Reproduce the entries that follow, exactly and in full.

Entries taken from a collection
* * * *
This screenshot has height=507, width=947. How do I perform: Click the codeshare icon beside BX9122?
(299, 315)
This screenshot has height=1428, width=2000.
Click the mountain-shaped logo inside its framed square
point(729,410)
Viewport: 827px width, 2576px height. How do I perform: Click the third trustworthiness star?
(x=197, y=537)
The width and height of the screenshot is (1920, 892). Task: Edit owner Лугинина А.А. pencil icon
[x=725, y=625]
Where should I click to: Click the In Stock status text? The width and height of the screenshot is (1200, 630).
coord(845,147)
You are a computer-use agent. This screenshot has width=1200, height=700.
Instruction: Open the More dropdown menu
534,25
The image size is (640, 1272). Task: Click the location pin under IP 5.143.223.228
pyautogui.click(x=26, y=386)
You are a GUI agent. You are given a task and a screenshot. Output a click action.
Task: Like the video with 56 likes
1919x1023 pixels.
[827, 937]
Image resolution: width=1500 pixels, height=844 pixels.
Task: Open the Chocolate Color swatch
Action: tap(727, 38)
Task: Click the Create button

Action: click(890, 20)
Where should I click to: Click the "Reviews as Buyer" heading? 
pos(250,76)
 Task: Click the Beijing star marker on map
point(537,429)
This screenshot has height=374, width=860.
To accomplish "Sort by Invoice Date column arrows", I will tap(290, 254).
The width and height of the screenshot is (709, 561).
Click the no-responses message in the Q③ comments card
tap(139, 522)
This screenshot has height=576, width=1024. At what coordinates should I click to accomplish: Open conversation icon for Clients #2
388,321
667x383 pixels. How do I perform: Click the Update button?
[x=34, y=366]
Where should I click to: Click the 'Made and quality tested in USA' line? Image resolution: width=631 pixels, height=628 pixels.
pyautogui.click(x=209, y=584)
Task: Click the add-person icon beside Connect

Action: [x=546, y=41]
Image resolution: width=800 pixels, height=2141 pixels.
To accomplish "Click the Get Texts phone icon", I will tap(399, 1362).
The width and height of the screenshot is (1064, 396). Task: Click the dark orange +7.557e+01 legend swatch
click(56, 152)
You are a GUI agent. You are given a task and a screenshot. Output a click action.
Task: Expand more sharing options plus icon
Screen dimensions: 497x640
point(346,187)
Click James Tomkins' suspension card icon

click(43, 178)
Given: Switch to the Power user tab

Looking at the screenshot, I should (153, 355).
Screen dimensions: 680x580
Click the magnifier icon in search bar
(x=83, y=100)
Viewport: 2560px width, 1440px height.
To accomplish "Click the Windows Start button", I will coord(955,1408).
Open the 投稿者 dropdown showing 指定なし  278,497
* * * *
Response to the task =
This screenshot has height=507, width=947. How do I perform: Click the codeshare icon beside BX9122?
(299, 315)
This screenshot has height=1428, width=2000.
Click the mountain-shaped logo inside its framed square
point(729,410)
Viewport: 827px width, 2576px height. How do I perform: Click the third trustworthiness star?
(x=197, y=537)
The width and height of the screenshot is (1920, 892). Task: Edit owner Лугинина А.А. pencil icon
[x=725, y=625]
Where should I click to: Click the In Stock status text? The width and height of the screenshot is (1200, 630).
coord(845,147)
You are a computer-use agent. This screenshot has width=1200, height=700.
Instruction: Open the More dropdown menu
534,25
The image size is (640, 1272). Task: Click the location pin under IP 5.143.223.228
pyautogui.click(x=26, y=386)
You are a GUI agent. You are given a task and a screenshot. Output a click action.
Task: Like the video with 56 likes
1919x1023 pixels.
[827, 937]
Image resolution: width=1500 pixels, height=844 pixels.
Task: Open the Chocolate Color swatch
Action: tap(727, 38)
Task: Click the Create button

Action: click(890, 20)
Where should I click to: Click the "Reviews as Buyer" heading? 
pos(250,76)
 Task: Click the Beijing star marker on map
point(537,429)
This screenshot has height=374, width=860.
To accomplish "Sort by Invoice Date column arrows", I will tap(290, 254).
The width and height of the screenshot is (709, 561).
Click the no-responses message in the Q③ comments card
tap(139, 522)
This screenshot has height=576, width=1024. At what coordinates should I click to accomplish: Open conversation icon for Clients #2
388,321
667x383 pixels. How do I perform: Click the Update button?
[x=34, y=366]
Where should I click to: Click the 'Made and quality tested in USA' line? Image resolution: width=631 pixels, height=628 pixels.
pyautogui.click(x=209, y=584)
Task: Click the add-person icon beside Connect

Action: [x=546, y=41]
Image resolution: width=800 pixels, height=2141 pixels.
To accomplish "Click the Get Texts phone icon", I will tap(399, 1362).
The width and height of the screenshot is (1064, 396). Task: Click the dark orange +7.557e+01 legend swatch
click(56, 152)
You are a GUI agent. You are given a task and a screenshot. Output a click action.
Task: Expand more sharing options plus icon
Screen dimensions: 497x640
point(346,187)
Click James Tomkins' suspension card icon

click(43, 178)
Given: Switch to the Power user tab

Looking at the screenshot, I should (153, 355).
Screen dimensions: 680x580
Click the magnifier icon in search bar
(x=83, y=100)
Viewport: 2560px width, 1440px height.
To accomplish "Click the Windows Start button", I will coord(955,1408).
Open the 投稿者 dropdown showing 指定なし  278,497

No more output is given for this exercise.